Top of DATA SHOWN

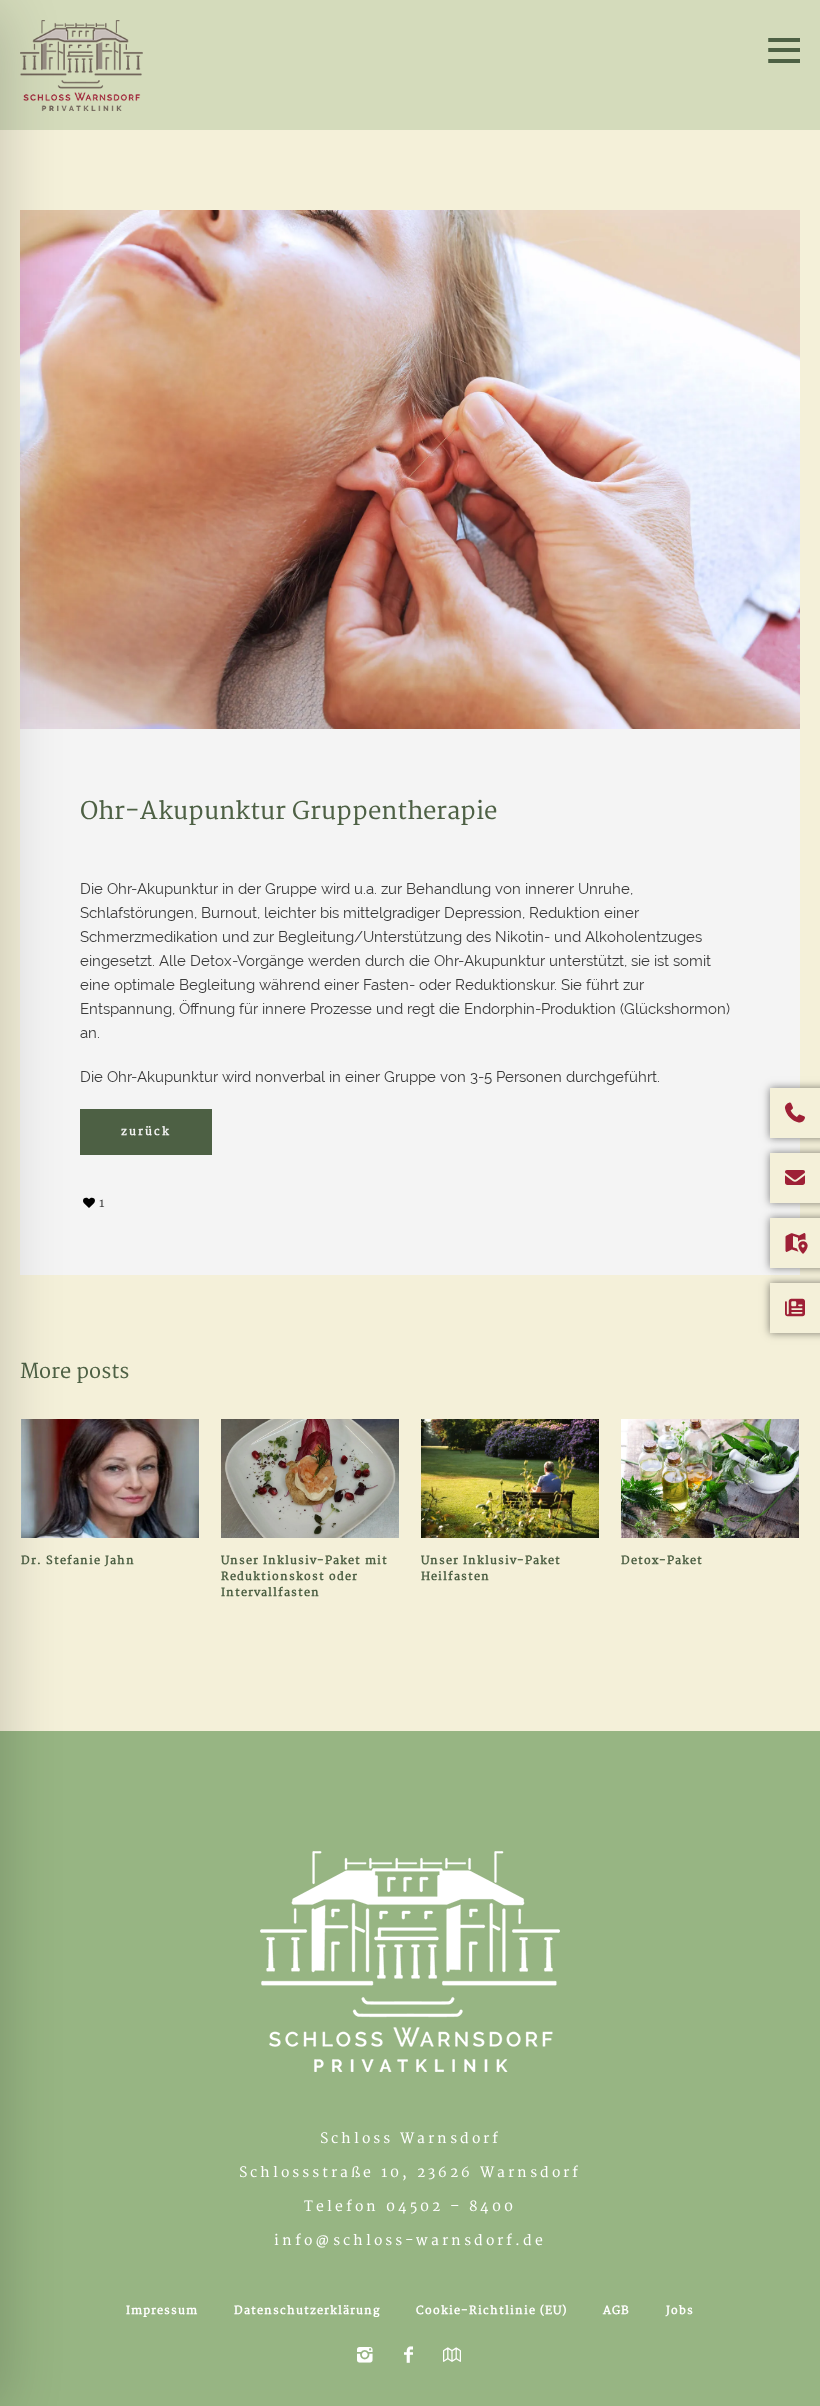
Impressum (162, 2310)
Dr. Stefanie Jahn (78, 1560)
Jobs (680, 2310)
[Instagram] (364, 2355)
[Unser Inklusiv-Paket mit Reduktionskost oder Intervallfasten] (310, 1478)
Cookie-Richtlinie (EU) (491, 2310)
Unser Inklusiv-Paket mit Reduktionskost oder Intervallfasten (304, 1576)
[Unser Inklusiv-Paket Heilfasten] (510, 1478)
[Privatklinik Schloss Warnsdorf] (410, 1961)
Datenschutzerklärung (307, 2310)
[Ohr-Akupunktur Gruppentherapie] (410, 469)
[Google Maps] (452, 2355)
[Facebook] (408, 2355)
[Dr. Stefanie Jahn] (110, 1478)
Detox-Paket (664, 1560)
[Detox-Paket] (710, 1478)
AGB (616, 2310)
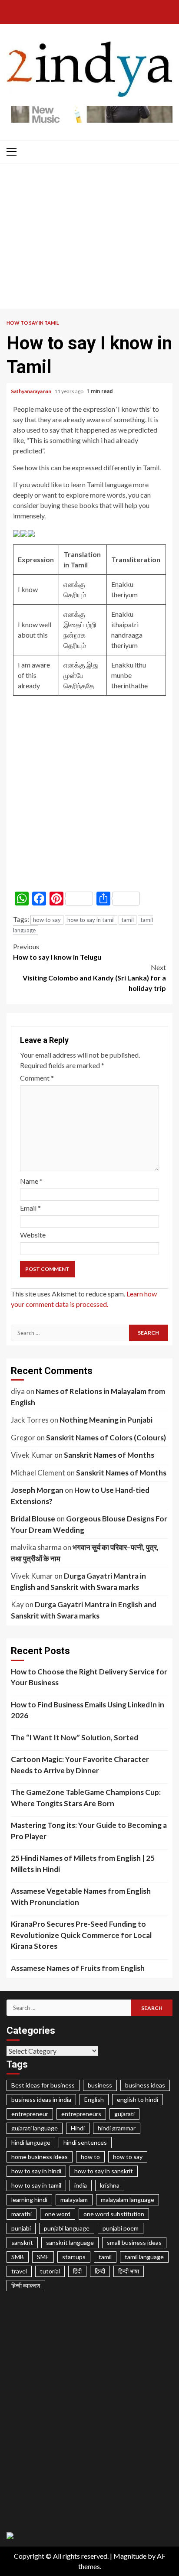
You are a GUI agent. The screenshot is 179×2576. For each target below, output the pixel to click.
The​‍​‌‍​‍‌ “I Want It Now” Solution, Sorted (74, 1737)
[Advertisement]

Bottom of DATA SHOWN

Copy out each line of the records where the string "Intervallfasten" appears.

[Unser Inklusiv-Paket mit Reduktionskost oder Intervallfasten] (310, 1478)
Unser Inklusiv-Paket mit Reduktionskost oder Intervallfasten (304, 1576)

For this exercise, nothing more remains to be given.